(Bloomberg) -- The French government plans a series of measures to help would-be homebuyers access credit as higher interest rates squeeze the real estate market.
These include extending the maximum loan maturity to 27 years from 25 where renovation accounts for more than 10% of the transaction, as well as relaxing restrictions on bridging loans, according to officials at France’s high council for financial stability (HCSF).
Banks will be allowed more flexibility in deciding whether to issue mortgages that don’t respect all lending conditions, they added. While the proportion of those loans will still be capped at 20% of the total, the calculation will be based on a rolling period of nine months rather than the three-month limit currently in force.

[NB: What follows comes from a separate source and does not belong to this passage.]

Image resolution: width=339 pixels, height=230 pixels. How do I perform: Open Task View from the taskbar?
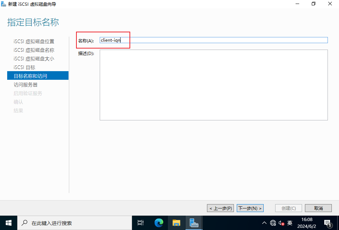click(141, 223)
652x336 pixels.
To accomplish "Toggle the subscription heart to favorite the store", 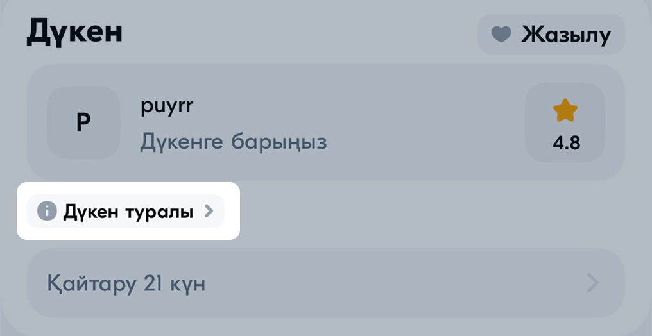I will click(501, 35).
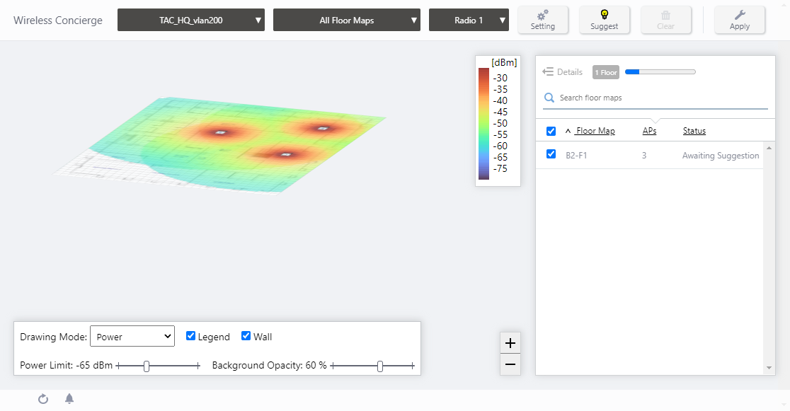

New home loans in France have fallen below €10 billion ($10.8 billion) a month for the first time since 2015, in part as households faced with higher borrowing costs become more cautious. Finance Minister Bruno Le Maire has said there may be supply issues and that the HCSF would look at ways to loosen lending conditions.

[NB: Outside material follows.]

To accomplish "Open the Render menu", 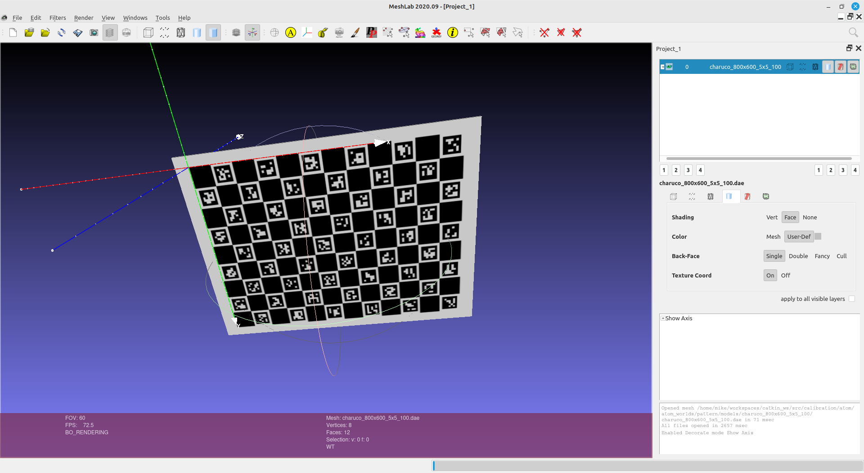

Bank of France Governor Francois Villeroy de Galhau said last month that banks could boost lending as they are not using all the leeway they have on the country’s mortgage rules. Still, he said regulators should look at ways to track loan refusals by banks.
While there has been a strong slowdown in credit distribution, the total volume continues to rise, the HCSF officials said, speaking on condition of anonymity following a meeting of the council.
They added that a procedure will be introduced for would-be borrowers to contest loan refusals.